Goal of the exercise: Reproduce each record below in full, word for word, without images.
##########
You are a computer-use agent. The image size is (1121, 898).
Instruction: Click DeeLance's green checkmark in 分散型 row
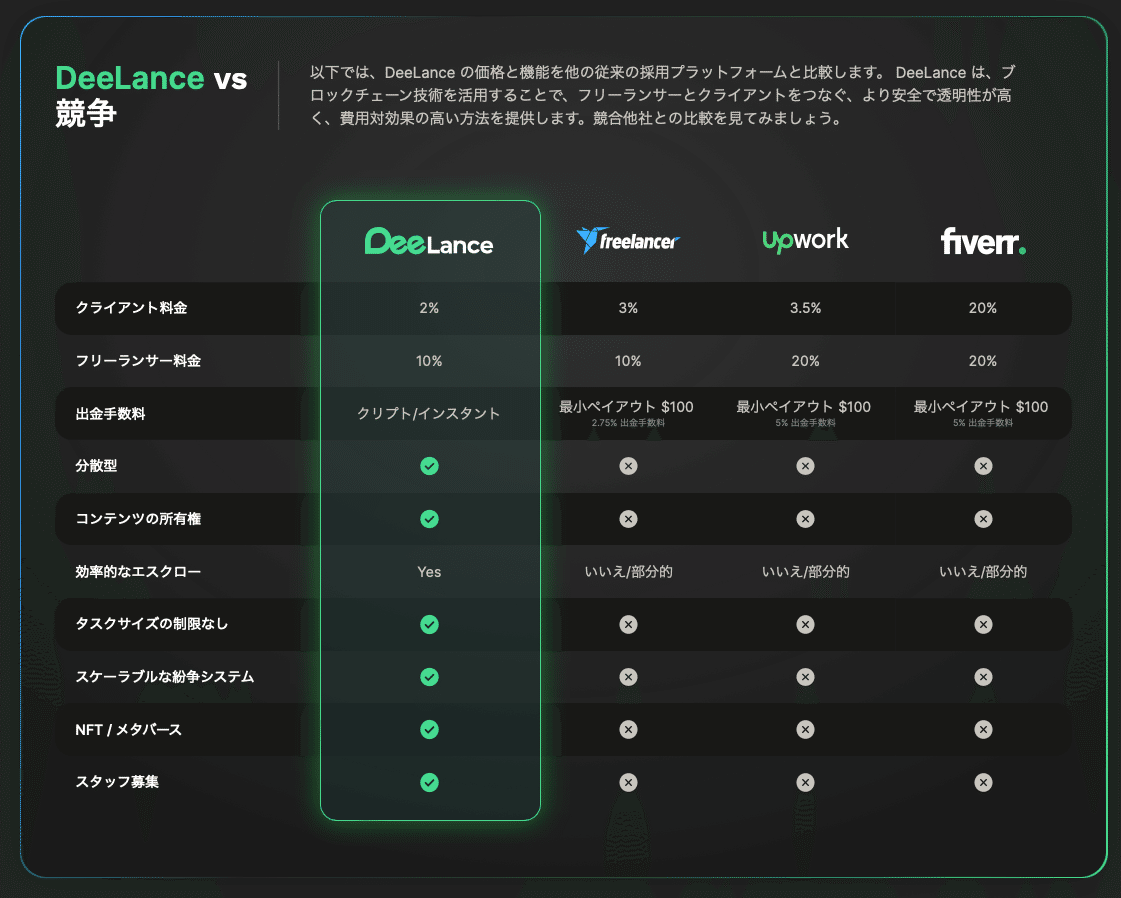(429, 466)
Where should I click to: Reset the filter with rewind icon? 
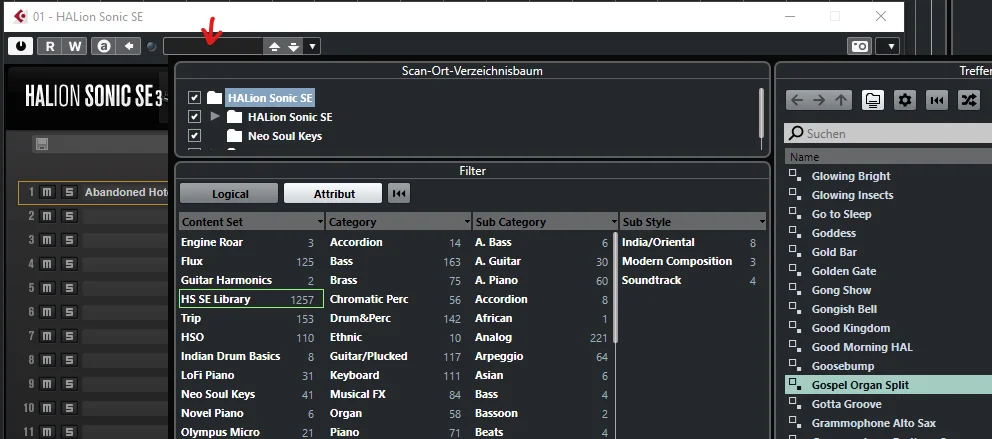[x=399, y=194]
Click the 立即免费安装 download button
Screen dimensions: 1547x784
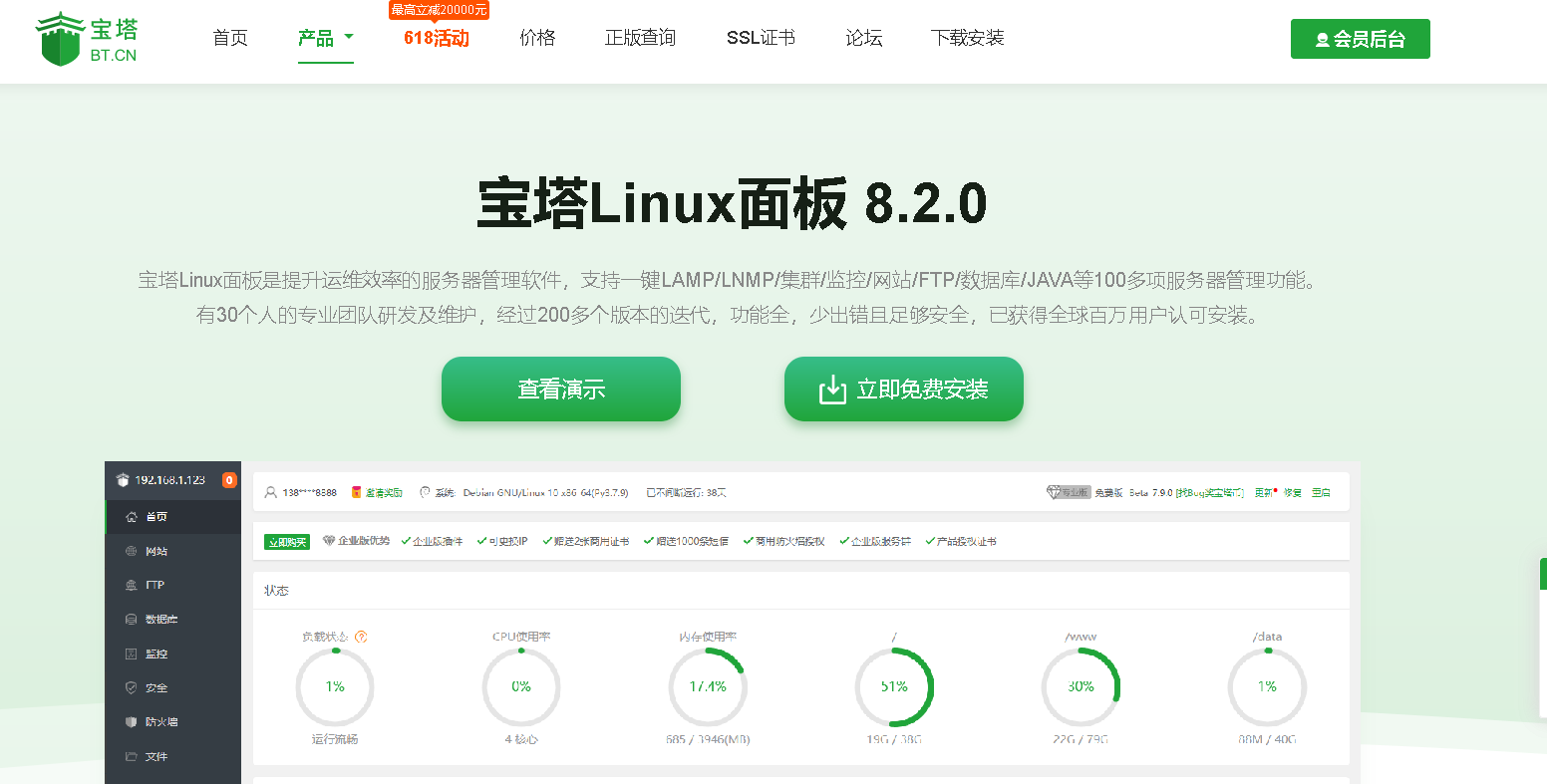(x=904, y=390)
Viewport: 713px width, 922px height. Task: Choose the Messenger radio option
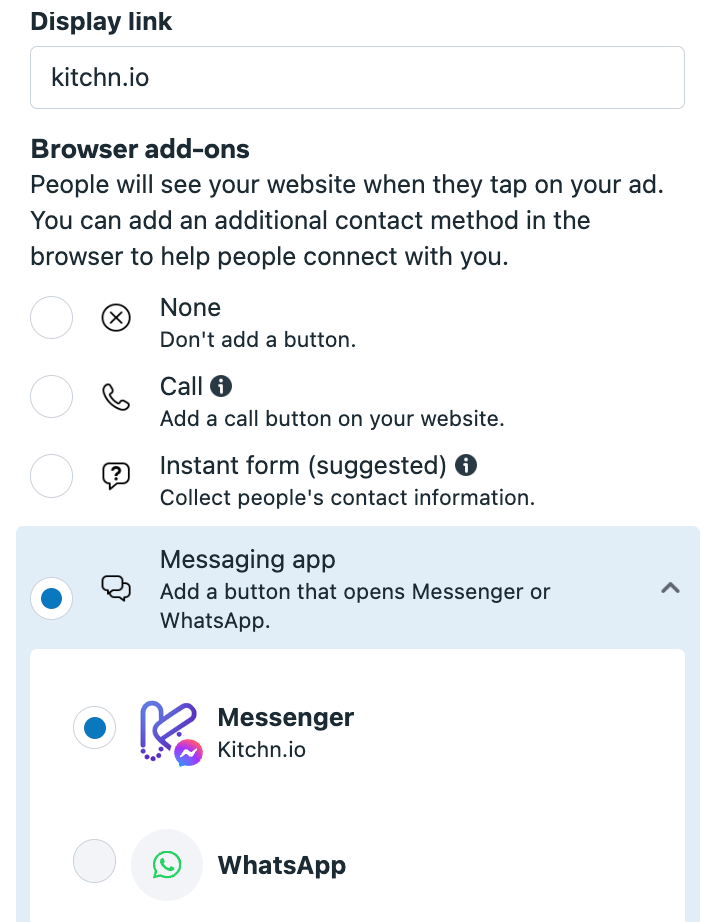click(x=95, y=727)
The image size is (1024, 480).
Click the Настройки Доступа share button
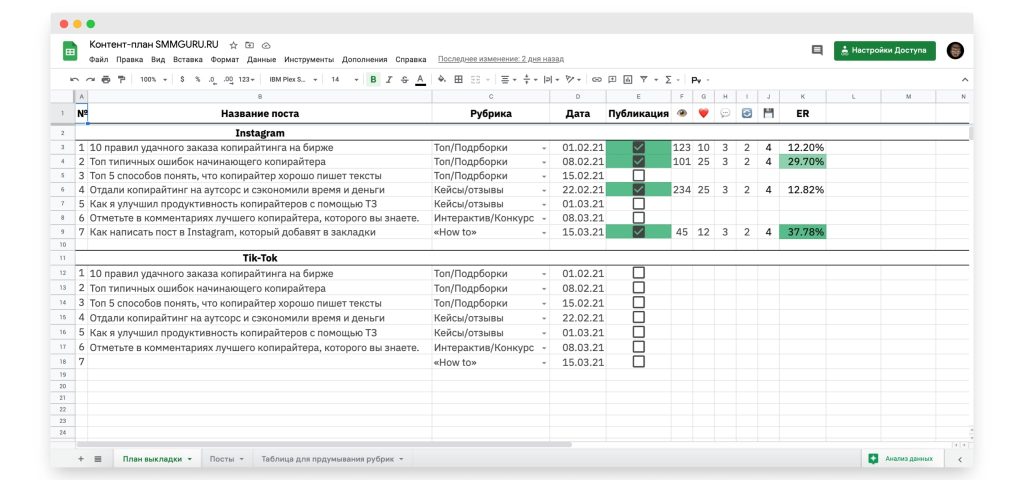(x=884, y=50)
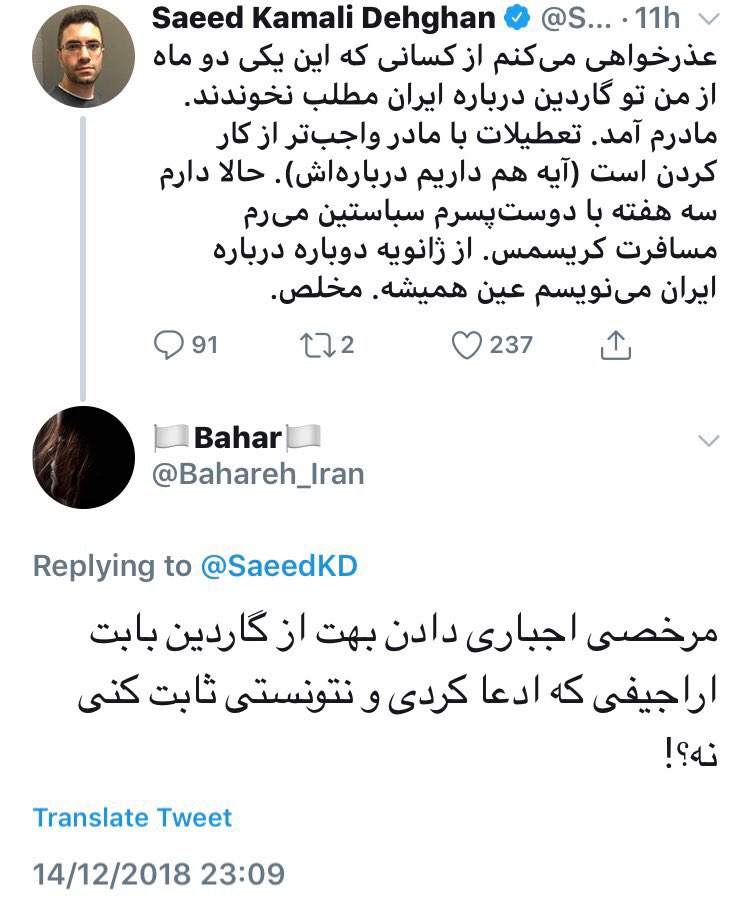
##########
Solution:
You are a computer-use agent. The image size is (1121, 898).
Instruction: Click DeeLance's green checkmark in 分散型 row
(429, 466)
Where should I click to: Reset the filter with rewind icon? 
[x=399, y=194]
Click the 立即免费安装 download button
Screen dimensions: 1547x784
(x=904, y=390)
Viewport: 713px width, 922px height. Task: Choose the Messenger radio option
click(x=95, y=727)
The image size is (1024, 480).
Click the Настройки Доступа share button
(x=884, y=50)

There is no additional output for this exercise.